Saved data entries

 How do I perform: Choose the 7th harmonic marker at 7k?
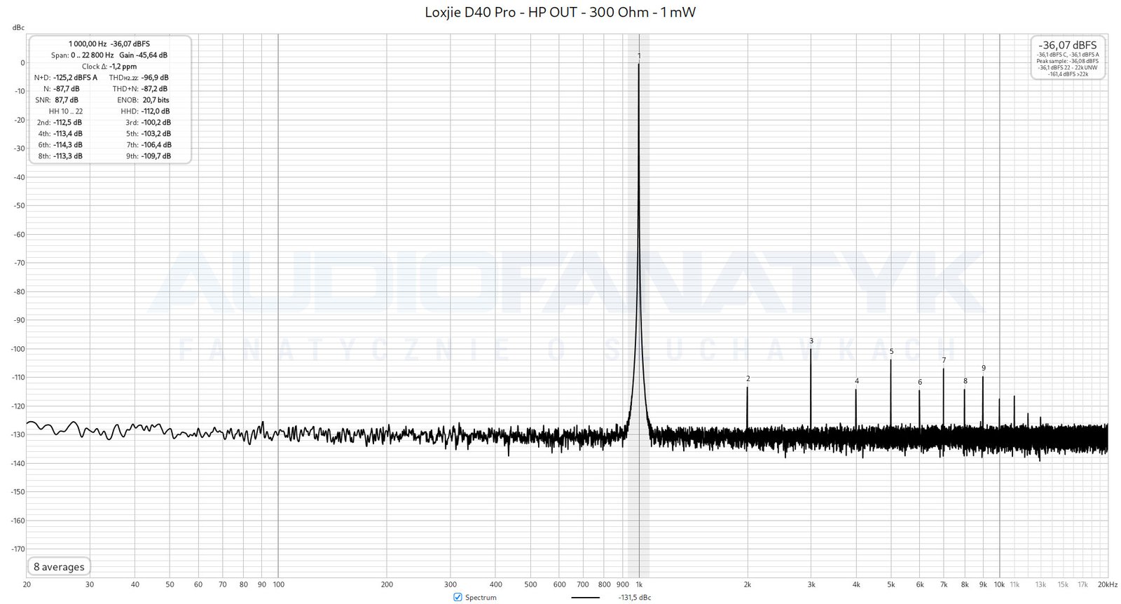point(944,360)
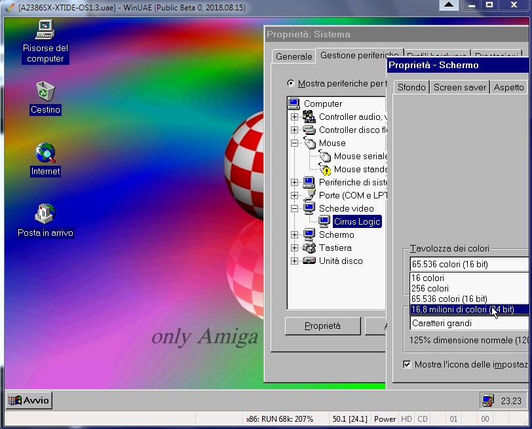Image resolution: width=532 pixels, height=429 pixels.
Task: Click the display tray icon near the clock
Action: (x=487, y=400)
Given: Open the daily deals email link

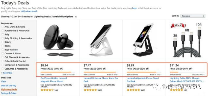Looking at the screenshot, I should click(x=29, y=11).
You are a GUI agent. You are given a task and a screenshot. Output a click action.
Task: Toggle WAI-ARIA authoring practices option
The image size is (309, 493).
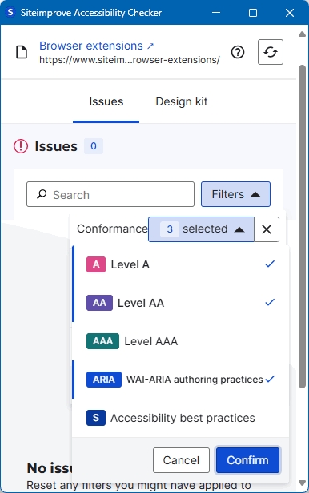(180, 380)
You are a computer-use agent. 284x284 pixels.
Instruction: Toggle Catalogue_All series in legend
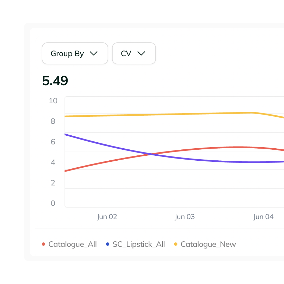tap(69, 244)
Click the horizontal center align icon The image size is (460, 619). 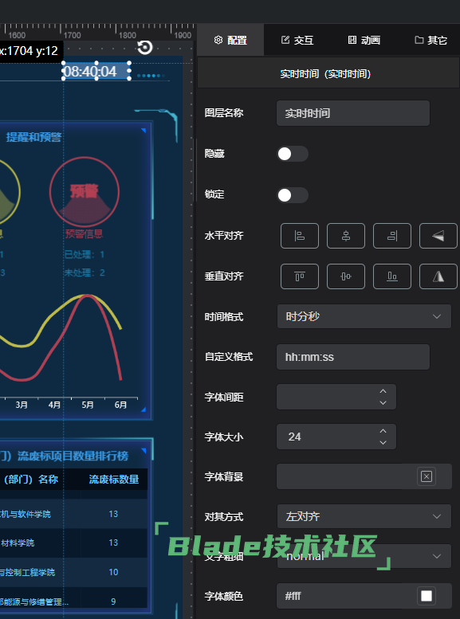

## Task directions:
Excluding all pictures, reproduce the records exactly as they appear above.

## Result of this task:
 How do I perform: Choose the 7th harmonic marker at 7k?
point(944,360)
Image resolution: width=532 pixels, height=429 pixels.
Task: Click the display tray icon near the clock
Action: (x=487, y=400)
Given: Open the daily deals email link

Looking at the screenshot, I should click(x=29, y=11).
You are a GUI agent. You are given a task and a screenshot. Output a click action.
Task: Toggle WAI-ARIA authoring practices option
The image size is (309, 493).
(180, 380)
You are a computer-use agent. 284x284 pixels.
Instruction: Toggle Catalogue_All series in legend
tap(69, 244)
Click the horizontal center align icon The image size is (460, 619). 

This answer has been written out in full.